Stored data
■ ■ ■ ■ ■ ■ ■

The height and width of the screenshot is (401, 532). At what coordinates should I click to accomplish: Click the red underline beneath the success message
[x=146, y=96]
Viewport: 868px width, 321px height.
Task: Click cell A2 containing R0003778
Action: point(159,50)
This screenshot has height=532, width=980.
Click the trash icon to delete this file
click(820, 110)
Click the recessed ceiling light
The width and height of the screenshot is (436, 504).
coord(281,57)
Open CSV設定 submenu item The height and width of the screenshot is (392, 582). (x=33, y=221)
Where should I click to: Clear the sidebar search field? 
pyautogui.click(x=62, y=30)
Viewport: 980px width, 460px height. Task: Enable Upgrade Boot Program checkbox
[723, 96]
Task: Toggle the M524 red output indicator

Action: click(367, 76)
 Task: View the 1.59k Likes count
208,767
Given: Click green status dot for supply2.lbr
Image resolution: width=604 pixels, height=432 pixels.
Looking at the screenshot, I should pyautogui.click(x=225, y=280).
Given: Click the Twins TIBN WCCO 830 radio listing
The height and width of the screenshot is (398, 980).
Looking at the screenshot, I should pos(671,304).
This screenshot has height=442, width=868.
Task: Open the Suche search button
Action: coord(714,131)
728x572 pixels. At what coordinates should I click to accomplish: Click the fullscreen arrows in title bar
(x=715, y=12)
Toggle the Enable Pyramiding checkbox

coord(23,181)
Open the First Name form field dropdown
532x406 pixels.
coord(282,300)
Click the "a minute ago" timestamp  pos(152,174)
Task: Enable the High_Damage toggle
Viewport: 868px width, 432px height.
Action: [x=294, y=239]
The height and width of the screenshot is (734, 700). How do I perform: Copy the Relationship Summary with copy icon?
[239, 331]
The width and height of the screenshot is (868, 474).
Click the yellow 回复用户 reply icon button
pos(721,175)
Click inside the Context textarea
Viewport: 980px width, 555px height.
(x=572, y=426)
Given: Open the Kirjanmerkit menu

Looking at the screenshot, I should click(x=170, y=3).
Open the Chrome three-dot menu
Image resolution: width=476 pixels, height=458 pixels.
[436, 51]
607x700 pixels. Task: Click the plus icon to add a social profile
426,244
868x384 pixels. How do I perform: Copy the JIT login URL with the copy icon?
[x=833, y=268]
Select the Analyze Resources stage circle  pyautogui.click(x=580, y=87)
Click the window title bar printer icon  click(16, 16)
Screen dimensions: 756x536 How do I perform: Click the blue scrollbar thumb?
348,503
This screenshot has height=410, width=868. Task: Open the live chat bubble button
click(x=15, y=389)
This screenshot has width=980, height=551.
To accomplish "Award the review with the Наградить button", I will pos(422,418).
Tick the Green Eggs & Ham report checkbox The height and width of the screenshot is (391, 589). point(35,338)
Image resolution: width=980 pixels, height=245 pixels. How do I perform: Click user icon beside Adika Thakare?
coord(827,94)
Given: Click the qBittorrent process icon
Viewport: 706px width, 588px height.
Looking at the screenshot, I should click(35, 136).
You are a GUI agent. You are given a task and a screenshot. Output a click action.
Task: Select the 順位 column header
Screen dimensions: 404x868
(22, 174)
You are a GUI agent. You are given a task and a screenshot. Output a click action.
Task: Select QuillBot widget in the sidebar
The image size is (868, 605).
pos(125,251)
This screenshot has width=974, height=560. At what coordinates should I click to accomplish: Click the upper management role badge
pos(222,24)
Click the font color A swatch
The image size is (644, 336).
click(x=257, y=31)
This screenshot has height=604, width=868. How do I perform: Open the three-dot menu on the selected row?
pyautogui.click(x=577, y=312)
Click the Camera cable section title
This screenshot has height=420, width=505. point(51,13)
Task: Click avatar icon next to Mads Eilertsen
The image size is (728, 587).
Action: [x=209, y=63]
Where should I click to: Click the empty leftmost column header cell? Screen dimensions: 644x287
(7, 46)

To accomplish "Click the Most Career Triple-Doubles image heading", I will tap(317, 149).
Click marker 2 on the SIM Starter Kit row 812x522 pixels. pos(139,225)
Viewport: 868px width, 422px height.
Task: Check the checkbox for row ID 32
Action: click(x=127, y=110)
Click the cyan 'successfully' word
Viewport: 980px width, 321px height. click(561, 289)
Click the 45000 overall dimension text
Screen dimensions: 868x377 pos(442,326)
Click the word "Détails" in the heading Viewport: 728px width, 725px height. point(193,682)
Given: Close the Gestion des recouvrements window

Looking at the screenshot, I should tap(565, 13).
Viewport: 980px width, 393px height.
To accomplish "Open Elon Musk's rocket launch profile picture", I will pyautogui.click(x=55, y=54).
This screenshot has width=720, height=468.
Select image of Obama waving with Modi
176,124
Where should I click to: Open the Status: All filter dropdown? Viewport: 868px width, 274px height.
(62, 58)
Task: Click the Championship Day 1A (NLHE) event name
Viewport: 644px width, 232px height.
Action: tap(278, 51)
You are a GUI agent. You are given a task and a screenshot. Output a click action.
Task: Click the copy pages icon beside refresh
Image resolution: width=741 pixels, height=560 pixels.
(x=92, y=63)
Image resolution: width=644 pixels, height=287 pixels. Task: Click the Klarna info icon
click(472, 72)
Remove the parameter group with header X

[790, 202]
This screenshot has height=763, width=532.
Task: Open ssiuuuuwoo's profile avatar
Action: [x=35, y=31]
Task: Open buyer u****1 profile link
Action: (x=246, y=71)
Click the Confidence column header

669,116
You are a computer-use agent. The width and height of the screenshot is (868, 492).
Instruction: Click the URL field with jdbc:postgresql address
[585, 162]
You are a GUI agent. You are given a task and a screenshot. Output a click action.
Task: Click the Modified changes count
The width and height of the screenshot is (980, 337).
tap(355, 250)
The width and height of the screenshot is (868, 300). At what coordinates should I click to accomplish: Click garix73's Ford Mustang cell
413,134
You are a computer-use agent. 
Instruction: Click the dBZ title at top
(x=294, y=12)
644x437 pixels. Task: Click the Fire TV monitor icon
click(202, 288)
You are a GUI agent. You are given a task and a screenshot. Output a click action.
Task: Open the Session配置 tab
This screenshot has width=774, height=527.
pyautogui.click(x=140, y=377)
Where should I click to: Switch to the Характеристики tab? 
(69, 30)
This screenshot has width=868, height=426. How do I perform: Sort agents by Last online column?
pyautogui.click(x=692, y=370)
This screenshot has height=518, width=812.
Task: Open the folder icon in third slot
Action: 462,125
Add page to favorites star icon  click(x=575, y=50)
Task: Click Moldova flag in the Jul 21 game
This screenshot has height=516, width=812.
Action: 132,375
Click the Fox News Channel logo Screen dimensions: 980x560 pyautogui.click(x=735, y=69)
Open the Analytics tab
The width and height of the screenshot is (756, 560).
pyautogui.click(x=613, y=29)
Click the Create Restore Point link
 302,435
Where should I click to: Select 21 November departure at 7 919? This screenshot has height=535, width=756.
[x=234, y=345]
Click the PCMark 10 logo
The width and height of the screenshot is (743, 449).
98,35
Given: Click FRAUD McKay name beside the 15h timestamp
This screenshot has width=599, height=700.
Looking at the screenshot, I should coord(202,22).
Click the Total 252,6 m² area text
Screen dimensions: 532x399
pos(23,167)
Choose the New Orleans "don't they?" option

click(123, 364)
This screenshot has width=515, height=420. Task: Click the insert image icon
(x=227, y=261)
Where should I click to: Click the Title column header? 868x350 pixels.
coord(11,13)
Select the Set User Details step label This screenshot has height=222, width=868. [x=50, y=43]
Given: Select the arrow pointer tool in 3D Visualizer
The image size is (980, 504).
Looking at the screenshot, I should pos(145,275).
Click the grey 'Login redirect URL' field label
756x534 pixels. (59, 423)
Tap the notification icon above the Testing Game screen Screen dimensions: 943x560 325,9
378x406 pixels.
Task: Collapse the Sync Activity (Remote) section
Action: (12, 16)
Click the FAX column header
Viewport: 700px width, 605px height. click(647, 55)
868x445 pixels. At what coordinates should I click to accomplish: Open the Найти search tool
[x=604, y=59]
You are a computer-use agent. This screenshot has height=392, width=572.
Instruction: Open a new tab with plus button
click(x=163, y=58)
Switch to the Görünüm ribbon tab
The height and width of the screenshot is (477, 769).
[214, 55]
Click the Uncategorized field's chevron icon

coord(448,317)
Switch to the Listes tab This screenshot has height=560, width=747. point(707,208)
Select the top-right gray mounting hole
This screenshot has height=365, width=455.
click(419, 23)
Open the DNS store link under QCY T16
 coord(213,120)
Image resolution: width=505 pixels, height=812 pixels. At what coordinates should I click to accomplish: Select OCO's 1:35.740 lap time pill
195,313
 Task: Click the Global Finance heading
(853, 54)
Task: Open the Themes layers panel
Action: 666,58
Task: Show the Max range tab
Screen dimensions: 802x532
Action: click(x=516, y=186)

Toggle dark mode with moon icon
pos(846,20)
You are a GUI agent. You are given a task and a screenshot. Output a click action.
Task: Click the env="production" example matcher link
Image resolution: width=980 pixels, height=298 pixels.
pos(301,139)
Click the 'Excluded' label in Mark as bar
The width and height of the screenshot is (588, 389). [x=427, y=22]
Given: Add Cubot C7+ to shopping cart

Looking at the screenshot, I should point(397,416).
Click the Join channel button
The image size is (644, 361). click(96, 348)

■ ■ ■ ■ ■ ■ ■

_Work request_
Only the lines from the start of the data to the line holding "Open CSV設定 submenu" are wanted; return them exactly, both ends included.

_Exercise solution_
The height and width of the screenshot is (401, 532). At what coordinates should I click to accomplish: Click the red underline beneath the success message
[x=146, y=96]
Viewport: 868px width, 321px height.
Task: Click cell A2 containing R0003778
Action: point(159,50)
This screenshot has height=532, width=980.
Click the trash icon to delete this file
click(820, 110)
Click the recessed ceiling light
The width and height of the screenshot is (436, 504).
coord(281,57)
Open CSV設定 submenu item The height and width of the screenshot is (392, 582). (x=33, y=221)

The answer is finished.